**Dokumen Sumber**
────────────────
Melawan Miskin Membangun Kesadaran ala Wong Nggunung
Serombongan bocah nggunung berseragam hendak pulang sekolah. Sedang asik sepertinya. Berjalan beriringan. Sesekali tampak bercanda ala anak-anak. Tak jelas benar siapa yang memimpin rombogan kecil ini. Tahu-tahu sudah nyelonong masuk ke halaman sebuah kantor. Tertulis di sana, Kantor CU Sawiran.
Familiar benar mereka masuk di halaman kantor itu. Masuk ke gedung pula. Pun bocah-bocah ini juga tanpa takut dihalau Satpam. Megundang tanya? Sudah pasti! Untuk apa bocah-bocah nggunung itu blusukan di kantor CU Sawiran.
CU itu rupanya kependekan dari Credit Union. CU kalau diterjemahkan bebas dalam bahasa Indonesia lebih kurang berarti Koperasi Kredit.
Mereka mau kredit? Ya endaklah! Tidak mungkin mereka melakukan akad kredit sebab usia mereka jelas tidak memungkinkan melakukan hal itu. Tapi kalau hanya sekadar blusukan dan bermain sepulang sekolah, sudah pasti juga secara otomatis pak Satpam kantor itu juga akan menghalaunya. Lalu ngapain? Betul-betul mengundang tanya!
Justru pemandang lebih menarik terjadi di dalam kantor CU. Bocah-bocah itu berebut kursi di pelayanan. Sembari berebut kursi mereka minta lebih dulu dilayani. Lalu, dari dalam tas masing-masing tujuh bocah itu mengeluarkan buku kecil. Ada judulnya buku kecil itu. Judulnya adalah Si Siswa. Ternyata Si Siswa tak lain adalah “Simpanan Siswa Anak Sekolah”.
────────────────
**Cuplikan Data**
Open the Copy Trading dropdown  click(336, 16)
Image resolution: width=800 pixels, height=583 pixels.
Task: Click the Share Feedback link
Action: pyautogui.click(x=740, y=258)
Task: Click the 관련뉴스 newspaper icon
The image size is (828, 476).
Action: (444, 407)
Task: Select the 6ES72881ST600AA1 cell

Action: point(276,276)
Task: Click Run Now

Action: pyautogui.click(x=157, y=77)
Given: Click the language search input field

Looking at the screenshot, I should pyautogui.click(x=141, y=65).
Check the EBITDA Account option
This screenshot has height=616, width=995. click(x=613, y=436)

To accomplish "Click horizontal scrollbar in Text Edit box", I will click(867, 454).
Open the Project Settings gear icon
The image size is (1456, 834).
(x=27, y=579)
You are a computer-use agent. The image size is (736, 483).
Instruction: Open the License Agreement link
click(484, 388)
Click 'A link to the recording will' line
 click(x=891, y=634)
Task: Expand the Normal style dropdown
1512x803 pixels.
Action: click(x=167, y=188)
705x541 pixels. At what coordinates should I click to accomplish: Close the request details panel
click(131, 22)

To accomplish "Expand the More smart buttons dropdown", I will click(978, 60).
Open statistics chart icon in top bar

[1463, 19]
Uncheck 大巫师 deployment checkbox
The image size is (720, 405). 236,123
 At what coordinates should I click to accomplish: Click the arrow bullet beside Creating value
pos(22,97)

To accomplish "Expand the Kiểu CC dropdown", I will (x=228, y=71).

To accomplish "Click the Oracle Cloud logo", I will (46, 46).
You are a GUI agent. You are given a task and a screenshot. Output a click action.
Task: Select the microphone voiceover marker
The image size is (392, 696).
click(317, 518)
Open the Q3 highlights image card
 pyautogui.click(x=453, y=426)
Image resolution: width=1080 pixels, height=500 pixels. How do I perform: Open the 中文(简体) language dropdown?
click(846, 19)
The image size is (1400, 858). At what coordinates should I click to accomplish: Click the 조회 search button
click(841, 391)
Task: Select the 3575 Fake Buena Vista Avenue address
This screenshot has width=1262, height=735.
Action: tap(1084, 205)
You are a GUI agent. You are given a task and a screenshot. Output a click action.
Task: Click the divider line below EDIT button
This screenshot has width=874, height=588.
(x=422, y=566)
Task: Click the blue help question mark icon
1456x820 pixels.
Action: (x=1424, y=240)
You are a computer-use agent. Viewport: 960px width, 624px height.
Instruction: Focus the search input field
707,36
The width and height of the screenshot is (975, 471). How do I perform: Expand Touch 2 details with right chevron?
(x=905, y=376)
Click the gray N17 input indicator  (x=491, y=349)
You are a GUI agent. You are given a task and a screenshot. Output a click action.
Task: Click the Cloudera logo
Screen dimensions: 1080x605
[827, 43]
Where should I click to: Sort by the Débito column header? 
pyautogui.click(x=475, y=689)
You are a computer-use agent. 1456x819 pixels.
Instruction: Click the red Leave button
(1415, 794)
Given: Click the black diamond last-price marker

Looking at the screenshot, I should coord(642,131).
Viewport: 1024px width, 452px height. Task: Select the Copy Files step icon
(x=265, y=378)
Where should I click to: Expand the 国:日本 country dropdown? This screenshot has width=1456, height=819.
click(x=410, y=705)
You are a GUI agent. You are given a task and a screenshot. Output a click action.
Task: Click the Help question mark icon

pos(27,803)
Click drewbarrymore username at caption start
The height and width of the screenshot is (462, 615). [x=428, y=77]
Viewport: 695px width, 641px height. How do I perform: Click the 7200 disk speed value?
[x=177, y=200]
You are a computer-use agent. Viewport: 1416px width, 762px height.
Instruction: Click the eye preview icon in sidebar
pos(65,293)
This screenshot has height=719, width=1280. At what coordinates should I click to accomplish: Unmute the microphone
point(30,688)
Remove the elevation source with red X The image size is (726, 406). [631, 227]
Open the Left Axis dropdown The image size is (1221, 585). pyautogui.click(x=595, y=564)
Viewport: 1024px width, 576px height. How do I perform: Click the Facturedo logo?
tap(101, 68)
────────────────
**Tujuan Latihan**
**1)** Cocokkan tiga pernyataan ini dengan dokumen sumber, lalu jawab ya atau tidak dan kutip kata-kata dari dokumen yang jadi penentunya: (a) CU adalah singkatan dari Credit Union. (b) Rombongan anak yang masuk ke kantor itu berjumlah sepuluh orang. (c) Anak-anak itu datang untuk melakukan akad kredit.
**2)** Menurut dokumen sumber, apa kepanjangan dari "Si Siswa"?
**3)** Teruskan dokumen sumber tentang anak-anak sekolah di kantor CU Sawiran, mulai setelah kalimat terakhirnya.

**Kunci Jawaban**
**1)**
(a) Ya: "CU itu rupanya kependekan dari Credit Union."
(b) Tidak: "dari dalam tas masing-masing tujuh bocah itu mengeluarkan buku kecil."
(c) Tidak: "Tidak mungkin mereka melakukan akad kredit sebab usia mereka jelas tidak memungkinkan melakukan hal itu."

**2)** Simpanan Siswa Anak Sekolah.

**3)**
Oh... ternyata mereka hendak menabung! Meski masih usia bocah mereka memiliki hak yang sama untuk mendapat pelayanan terbaik di Credit Union Sawiran.
Apa yang dilakukan Grace Agustina kelas 4, Sherly Marselina kelas 4, Fery Ferdiansyah juga kelas 4, dan empat kawannya yang lain dari SD Wonosari I Nongkojajar, Kabupaten Pasuruan, hari itu bukanlah cerita fragmen Indonesia. Aktivitas para bocah tersebut adalah kebiasaan yang dibangun oleh CU Sawiran. Grace memiliki tabungan Si SISWA 780 ribu, Sherly 570 ribu, dan Fery memiliki 390 ribu.
Susilomurti, pengurus CU Sawiran, mengatakan, pemandangan para bocah mendatangi lembaga keuangan – apapun lembaga keuangannya – untuk melakukan aktivitas menabung, boleh dikata menjadi peristiwa langka pada saat ini. Tapi kelangkaan ini dicoba digeser di CU Sawiran. Aktivitas seperti yang dilakukan tujuh bocah dari SD Wonosari I Nongkojajar itu baru sebagian kecil saja yang nampak.
Namun pada kali lain, Koperasi Kredit yang memiliki jaringan internasional ini akan kebanjiran bocah-bocah seusia mereka. Pada hari dan pekan tertentu. Mereka datang sesuai dengan kemampuan si bocah menyisihkan uang jajannya. Atau, sesuai orang tua mereka yang sengaja memberikan uang untuk ditabungkan.
Perjalanan membangun kesadaran seperti ini menurut Susilomurti bukan perkara mudah, “Namun kami tak akan berhenti untuk melakukan ini. Sebab, CU ini, dan juga CU-CU lain di Indonesia, bahkan di negara di luar Indonesia, dari kesadaran itulah akan memunculkan sebuah kepercayaan,” kata Susilomurti.
Sementara itu, kata dia, saling percaya merupakan pondasi paling dasar dari beroperasinya sebuah credit union. Rasa saling percaya tersebut ternyata juga berlaku ampuh bagi masyarakat Nongkojajar yang notabene adalah masyarakat gunung. Sehingga CU Sawiran yang semula hanya beroperasi di lingkup internal mampu bekembang pesat melompati batas agama dan kelompok apapun di dalam masyarakat.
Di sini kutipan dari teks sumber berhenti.